Ceridian Announces Filing of Registration Statement on Form S-1
Ceridian HCM Holding Inc. (“Ceridian”) today announced the filing of a registration statement on Form S-1 with the U.S. Securities and Exchange Commission (the “SEC”) relating to the proposed initial public offering of shares of its common stock. The number of shares of common stock to be offered and the price range for the proposed offering have not yet been determined. In connection with the offering, Ceridian will apply to list its common stock on the New York Stock Exchange and on the Toronto Stock Exchange.
Goldman Sachs & Co. LLC, J.P. Morgan, Credit Suisse and Deutsche Bank Securities will act as joint lead book-running managers, and Goldman Sachs & Co. LLC and J.P. Morgan will act as representatives of the underwriters for the offering. Barclays, Citigroup, Jefferies, CIBC Capital Markets and Wells Fargo Securities are also acting as book-running managers for the offering. Baird, Canaccord Genuity, Piper Jaffray, William Blair and MUFG will act as co-managers for the offering.
The proposed offering will be made only by means of a prospectus. When available, a copy of the preliminary prospectus may be obtained from:
- Goldman Sachs & Co. LLC, Attention: Prospectus Department, 200 West Street, New York, New York 10282, via telephone: 1-866-471-2526, or via email: prospectus-ny@ny.email.gs.com;
- J.P. Morgan Securities LLC, Attention: Prospectus Department, 1155 Long Island Avenue, Edgewood, NY 11717, or via telephone: 1-866-803-9204;
- Credit Suisse Securities (USA) LLC, Attention: Prospectus Department, One Madison Avenue, New York, NY 10010, by telephone at (800) 221-1037, or by email at newyork.prospectus@credit-suisse.com; or
- Deutsche Bank Securities Inc., Attention: Prospectus Group, 60 Wall Street, New York, NY 10005, Telephone: 800-503-4611, or email: prospectus.CPDG@db.com.
A registration statement relating to these securities has been filed with the SEC but has not yet become effective. These securities may not be sold, nor may offers to buy be accepted, prior to the time the registration statement becomes effective. This press release shall not constitute an offer to sell or the solicitation of an offer to buy, nor shall there be any sale of these securities in any state or jurisdiction in which such offer, solicitation or sale would be unlawful prior to registration or qualification under the securities laws of any such state or jurisdiction.
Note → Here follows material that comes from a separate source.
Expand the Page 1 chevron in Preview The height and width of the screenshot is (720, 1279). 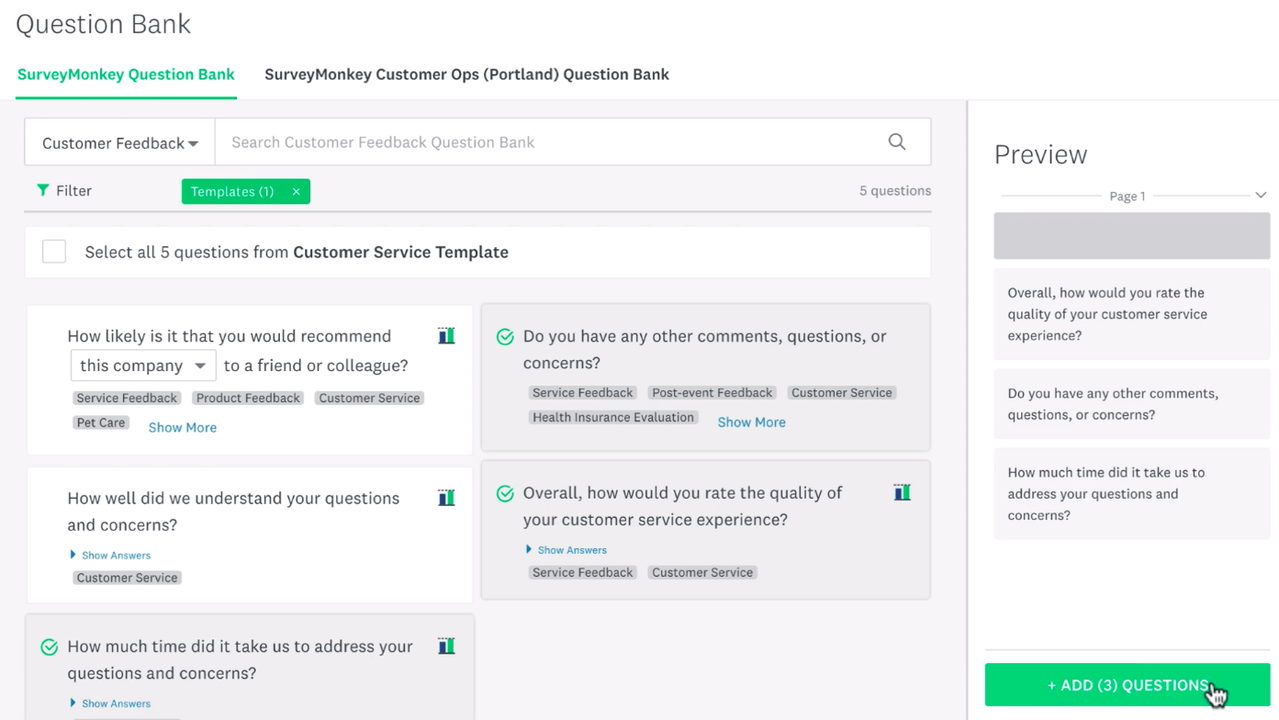point(1261,195)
Cautionary Statement Concerning Forward-Looking Statements
Certain statements contained in this press release constitute forward-looking statements. All of these statements are based on management’s expectations as well as estimates and assumptions prepared by management that, although they believe to be reasonable, are inherently uncertain. These statements involve risks and uncertainties, including, but not limited to, economic, competitive, governmental and technological factors outside of Ceridian’s control that may cause its business, industry, strategy, financing activities or actual results to differ materially. Ceridian undertakes no obligation to update or revise any of the forward-looking statements contained herein, whether as a result of new information, future events or otherwise.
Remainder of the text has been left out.